Он очень надеялся, что Аквус и сумасшедшая каменная бабка не начнут сейчас соревнование поэтов – от плохих Юлиусу становилось дурно, как от несвежей рыбы.
– Никуда мы не уйдем, – сказал он, надеясь тем самым повернуть мысли друга в иное русло. – Останемся здесь и попробуем разобраться, что же происходит в этой обители сумасшедших.
– Вот именно, – проникновенно и тихо сказал Гераклид. – Обитель сумасшедших. Наилучшее место, чтобы помереть молодым и в полном расцвете сил.
Юлиус вздохнул, заметив, что голова после слов Аквуса закивала.
– Скоро уже, – заметила она и тут же испуганно замолчала, словно выдала тайну.
– Не знаю как ты, а я помирать не собираюсь, дружок. Как ты заметил, до сих пор мы спокойно уходили от опасности.
– Спокойно?! – Гераклид завизжал. – Меня связали, истязали бегом, пытались утопить – и это ты называешь «спокойно»?! Я хочу в нормальное место, где нет монстров, где нет ничего странного, где вкусно кормят и есть мягкая постель.

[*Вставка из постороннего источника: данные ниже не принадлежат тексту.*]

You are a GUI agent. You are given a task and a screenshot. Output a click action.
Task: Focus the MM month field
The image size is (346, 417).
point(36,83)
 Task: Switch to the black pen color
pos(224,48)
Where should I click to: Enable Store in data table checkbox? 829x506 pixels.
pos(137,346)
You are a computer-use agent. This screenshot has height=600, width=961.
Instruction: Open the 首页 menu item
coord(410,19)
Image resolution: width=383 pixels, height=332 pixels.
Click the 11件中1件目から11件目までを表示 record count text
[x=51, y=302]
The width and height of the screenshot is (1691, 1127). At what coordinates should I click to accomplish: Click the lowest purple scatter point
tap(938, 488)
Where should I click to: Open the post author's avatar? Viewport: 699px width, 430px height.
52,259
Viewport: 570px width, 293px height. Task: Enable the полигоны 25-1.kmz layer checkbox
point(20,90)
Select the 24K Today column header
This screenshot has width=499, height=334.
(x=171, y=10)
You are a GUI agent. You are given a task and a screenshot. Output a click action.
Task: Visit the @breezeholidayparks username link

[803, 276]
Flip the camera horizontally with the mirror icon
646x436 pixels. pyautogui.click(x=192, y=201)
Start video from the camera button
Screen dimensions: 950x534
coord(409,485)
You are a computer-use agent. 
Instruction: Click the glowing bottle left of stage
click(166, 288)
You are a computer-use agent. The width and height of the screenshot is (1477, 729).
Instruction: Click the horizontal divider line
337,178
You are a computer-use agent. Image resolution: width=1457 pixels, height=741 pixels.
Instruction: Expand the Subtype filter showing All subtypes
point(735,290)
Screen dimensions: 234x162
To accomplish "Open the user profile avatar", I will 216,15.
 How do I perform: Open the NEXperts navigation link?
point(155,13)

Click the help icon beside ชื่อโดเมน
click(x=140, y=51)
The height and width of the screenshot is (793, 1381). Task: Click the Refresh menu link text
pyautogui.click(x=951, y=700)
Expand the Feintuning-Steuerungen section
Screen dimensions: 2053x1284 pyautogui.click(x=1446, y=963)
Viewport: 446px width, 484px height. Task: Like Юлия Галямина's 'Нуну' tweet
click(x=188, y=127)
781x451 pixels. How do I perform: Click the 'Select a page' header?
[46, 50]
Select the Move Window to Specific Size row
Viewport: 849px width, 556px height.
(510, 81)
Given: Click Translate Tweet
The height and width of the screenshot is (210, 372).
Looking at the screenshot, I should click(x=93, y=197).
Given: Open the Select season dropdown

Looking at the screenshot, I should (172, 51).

Аквус шумно задышал и покраснел. Глаза сузились и превратились в две тонкие щелочки из которых, казалось, того и гляди полетят молнии, не хуже, чем у Зевса. Словно разъяренный кабан стоял перед Юлиусом, и невозможно было угадать, что он сейчас сделает: бросится на мошенника или же, ощерившись, отступит.
– Хорошо, дружок. Можешь идти.
Корпс отвернулся и сел на мозаику пола, всем своим видом показывая, что разговаривать более не намерен. Что никакого Гераклида Аквуса здесь нет, а дела, предстоящие Юлиусу, требуют куда большего внимания, чем какой-то горе-скульптор, вздумавший поорать.
– То есть как? – опешил Гераклид, и вся его злость, которая готовилась вылезти наружу, куда-то исчезла. – Ты меня просто так бросаешь?
– Я – нет, – Юлиус не оборачивался. – Это ты меня решил бросить. Я тебя не виню. Тебя ожидают куда более важные дела. В мире множество подвигов, которые ты можешь совершить, а я, уж так и быть, попробую разобраться, что здесь происходит. Уверен, что ты самостоятельно сможешь выбраться из грота. Тебе, дружок, и не такое под силу…
– Подожди! – оборвал его Аквус. – То есть ты меня называешь трусом?
– Нет-нет. Ты не трус. Но твоя жизнь, безусловно, настолько ценна, что ей не стоит жертвовать неизвестно где, да еще и в битве неизвестно с кем. Тут ведь даже никакого историка нет, чтобы записать твой подвиг.
Гераклид молчал, а Юлиус внутренне усмехался. Естественно, отпускать друга он не собирался. В одиночестве тот был куда более опасен, чем рядом с мошенником. К счастью, порция лести, сдобренная смирением, оказала благотворное влияние.
– Я могу помочь тебе, – нерешительно заметил Аквус.
– Не стоит, я не хочу тебя утруждать.
– Нет-нет! Я настаиваю. В конце концов, есть и маленькая часть моей вины в том, что мы здесь оказались.
– Маленькая?!
– Думаешь – больше? – с сомнением спросил Гераклид.
– Нет, что ты, дружок. Не маленькая, а мельчайшая.
– Ну, вот я ее и искуплю. И потом, ведь друг не может не спасти друга, – Аквус подошел к Юлиусу и патетично положил руку на плечо. – Вставай, нам нужно подготовиться к битве.
– Я думаю, что лучше все же для начала спрятаться.